_TEXT_
◆ ◆ ◆ ◆ ◆ ◆ ◆

As it happened, after all that work Vera didn’t bother using it. He got himself a job in a pub in Islington called the Sportsman instead.
The Royal Northern was downsizing and both the physiotherapy and the occupational therapy departments were told to shed a few staff. As it was a case of last in first out I was one of the first to go. Privately I’d often felt that I
was superfluous to requirements anyway, often finding myself on a quiet day with nothing to do, and wasn’t particularly surprised when I was given my marching orders. The blow was softened by the two months’ wages and three weeks’ holiday pay that came with it.
First thing I did was pay off the Access card that I’d allowed to build up when I’d overused my ‘flexible friend’ to pay for Christmas presents and clothes, and then I rented a black and white telly from DER. There was no aerial on the roof of the house so we had to make do with an indoor one that proved to be absolutely useless. The reception was – and still is, I’m reliably told – crap in Crouch End and it wasn’t until Vera replaced DER’s standard My Favorite Martian aerial with a bent wire coat hanger that we made contact with Weatherfield and were able to enjoy Coronation Street, providing you didn’t mind watching the newly married Len and Rita interacting in what looked like a dense fog and intermittent lightning storms.

◆ ◆ ◆ ◆ ◆ ◆ ◆

_DATA TO EXAMINE_

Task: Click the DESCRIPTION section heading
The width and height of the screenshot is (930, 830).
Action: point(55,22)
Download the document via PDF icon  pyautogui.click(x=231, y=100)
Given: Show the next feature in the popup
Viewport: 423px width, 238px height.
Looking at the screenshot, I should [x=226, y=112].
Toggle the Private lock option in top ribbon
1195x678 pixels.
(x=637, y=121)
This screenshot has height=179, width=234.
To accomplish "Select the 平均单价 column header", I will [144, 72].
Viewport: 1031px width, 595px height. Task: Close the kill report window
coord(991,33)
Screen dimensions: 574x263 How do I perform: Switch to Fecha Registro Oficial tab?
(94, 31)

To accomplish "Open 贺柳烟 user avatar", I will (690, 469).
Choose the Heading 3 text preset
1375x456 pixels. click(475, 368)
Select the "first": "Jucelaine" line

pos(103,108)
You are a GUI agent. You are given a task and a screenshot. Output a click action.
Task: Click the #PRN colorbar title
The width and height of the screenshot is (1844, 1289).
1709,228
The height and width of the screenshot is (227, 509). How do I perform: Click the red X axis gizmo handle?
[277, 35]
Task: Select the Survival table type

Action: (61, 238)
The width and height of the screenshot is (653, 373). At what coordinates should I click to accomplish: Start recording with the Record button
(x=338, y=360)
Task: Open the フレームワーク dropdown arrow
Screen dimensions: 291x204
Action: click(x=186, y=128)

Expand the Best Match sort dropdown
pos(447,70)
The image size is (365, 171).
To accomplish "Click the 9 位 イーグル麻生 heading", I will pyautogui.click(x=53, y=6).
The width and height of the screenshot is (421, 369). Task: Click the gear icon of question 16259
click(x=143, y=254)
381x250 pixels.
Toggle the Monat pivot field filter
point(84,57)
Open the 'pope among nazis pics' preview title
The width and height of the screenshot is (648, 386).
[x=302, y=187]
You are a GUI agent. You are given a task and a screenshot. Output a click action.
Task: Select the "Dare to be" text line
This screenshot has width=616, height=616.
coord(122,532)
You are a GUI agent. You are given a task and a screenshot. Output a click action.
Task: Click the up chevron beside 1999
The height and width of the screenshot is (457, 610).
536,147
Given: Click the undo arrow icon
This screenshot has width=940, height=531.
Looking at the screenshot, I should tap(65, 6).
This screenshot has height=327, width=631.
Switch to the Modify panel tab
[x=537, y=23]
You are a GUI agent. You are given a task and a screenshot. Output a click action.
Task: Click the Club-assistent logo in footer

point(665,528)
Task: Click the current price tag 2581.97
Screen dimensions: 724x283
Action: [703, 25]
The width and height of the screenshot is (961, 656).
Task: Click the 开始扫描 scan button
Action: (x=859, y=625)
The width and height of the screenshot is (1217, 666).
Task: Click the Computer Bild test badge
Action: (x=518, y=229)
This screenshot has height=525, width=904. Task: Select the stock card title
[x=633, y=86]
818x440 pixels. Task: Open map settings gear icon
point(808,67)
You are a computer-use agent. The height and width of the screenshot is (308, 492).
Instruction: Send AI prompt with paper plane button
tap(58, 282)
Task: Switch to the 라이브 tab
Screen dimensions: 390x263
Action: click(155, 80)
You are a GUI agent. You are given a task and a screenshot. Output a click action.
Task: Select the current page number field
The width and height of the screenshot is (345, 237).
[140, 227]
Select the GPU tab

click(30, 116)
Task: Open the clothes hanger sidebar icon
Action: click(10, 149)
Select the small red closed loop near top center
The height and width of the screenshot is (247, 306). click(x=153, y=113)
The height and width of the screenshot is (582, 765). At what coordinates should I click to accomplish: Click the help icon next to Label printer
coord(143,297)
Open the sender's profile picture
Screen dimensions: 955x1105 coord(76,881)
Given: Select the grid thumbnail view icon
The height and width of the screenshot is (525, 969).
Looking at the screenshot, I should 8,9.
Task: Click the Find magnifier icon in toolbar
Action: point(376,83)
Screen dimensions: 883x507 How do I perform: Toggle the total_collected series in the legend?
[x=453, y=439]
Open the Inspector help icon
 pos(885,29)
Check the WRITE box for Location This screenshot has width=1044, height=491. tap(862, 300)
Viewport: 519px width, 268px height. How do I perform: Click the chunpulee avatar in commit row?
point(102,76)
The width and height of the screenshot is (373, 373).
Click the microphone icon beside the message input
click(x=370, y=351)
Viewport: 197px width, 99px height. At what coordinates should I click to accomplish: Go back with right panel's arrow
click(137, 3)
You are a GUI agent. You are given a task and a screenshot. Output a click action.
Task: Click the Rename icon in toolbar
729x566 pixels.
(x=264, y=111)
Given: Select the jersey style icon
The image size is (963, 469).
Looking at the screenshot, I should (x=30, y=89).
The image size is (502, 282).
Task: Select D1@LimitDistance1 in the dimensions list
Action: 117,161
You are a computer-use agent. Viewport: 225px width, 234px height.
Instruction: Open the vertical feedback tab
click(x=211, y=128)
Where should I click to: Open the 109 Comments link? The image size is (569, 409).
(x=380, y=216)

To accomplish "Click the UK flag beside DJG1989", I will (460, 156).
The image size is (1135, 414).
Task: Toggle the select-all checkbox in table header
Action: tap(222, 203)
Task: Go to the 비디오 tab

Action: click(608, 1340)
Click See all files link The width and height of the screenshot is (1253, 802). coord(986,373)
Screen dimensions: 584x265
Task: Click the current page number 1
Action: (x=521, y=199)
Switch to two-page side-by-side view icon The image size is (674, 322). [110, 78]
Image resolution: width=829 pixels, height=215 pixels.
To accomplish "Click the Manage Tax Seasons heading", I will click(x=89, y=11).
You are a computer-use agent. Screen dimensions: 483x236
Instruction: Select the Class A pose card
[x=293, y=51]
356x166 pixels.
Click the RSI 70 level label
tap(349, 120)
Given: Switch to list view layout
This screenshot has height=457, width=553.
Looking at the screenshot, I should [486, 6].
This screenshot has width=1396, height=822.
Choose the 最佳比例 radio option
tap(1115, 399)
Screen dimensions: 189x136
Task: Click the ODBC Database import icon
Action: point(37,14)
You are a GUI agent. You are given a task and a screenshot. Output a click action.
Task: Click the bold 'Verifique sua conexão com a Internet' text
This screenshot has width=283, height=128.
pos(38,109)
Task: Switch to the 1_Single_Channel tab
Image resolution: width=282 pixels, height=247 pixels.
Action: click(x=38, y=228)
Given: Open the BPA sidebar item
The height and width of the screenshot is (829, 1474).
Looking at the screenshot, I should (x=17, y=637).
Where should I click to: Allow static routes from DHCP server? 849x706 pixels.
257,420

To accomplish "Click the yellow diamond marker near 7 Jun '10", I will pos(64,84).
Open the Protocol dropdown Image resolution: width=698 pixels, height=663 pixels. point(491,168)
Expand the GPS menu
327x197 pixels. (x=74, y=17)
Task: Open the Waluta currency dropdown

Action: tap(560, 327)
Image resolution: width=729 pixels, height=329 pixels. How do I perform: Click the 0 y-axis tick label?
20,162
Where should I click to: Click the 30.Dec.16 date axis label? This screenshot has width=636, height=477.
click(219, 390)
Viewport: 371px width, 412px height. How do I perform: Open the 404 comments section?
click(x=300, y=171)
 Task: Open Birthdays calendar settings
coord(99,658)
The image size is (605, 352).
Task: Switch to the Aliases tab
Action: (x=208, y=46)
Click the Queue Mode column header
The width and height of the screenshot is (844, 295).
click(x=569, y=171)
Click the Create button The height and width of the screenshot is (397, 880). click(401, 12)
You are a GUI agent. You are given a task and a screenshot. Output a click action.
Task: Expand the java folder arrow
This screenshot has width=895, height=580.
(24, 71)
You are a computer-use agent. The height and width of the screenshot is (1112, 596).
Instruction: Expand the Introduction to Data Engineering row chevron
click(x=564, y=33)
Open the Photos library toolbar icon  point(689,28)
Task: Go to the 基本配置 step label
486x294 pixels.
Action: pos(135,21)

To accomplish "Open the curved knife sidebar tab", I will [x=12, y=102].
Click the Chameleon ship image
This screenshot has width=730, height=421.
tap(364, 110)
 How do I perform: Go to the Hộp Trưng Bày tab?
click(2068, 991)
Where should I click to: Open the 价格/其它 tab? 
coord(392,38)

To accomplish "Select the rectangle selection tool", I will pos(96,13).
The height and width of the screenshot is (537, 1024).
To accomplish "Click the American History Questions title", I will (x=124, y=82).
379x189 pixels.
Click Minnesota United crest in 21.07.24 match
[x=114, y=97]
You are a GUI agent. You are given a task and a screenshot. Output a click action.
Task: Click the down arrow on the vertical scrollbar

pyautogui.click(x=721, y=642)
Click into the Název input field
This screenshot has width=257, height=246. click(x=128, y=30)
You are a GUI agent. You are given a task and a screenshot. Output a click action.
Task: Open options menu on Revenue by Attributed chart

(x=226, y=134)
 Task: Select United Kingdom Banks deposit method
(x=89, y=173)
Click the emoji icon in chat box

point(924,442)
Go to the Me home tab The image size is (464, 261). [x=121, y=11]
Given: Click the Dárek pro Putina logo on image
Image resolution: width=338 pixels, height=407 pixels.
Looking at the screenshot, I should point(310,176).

◆ ◆ ◆ ◆ ◆ ◆ ◆

_WHAT YOU WILL DO_
Rewrite the part of the text that opens with the words "As it happened, after" and closes with "came with it.", replacing "superfluous to requirements" with "surplus to requirements". The entries have nothing to do with the text.

_OUTPUT_
As it happened, after all that work Vera didn’t bother using it. He got himself a job in a pub in Islington called the Sportsman instead.
The Royal Northern was downsizing and both the physiotherapy and the occupational therapy departments were told to shed a few staff. As it was a case of last in first out I was one of the first to go. Privately I’d often felt that I
was surplus to requirements anyway, often finding myself on a quiet day with nothing to do, and wasn’t particularly surprised when I was given my marching orders. The blow was softened by the two months’ wages and three weeks’ holiday pay that came with it.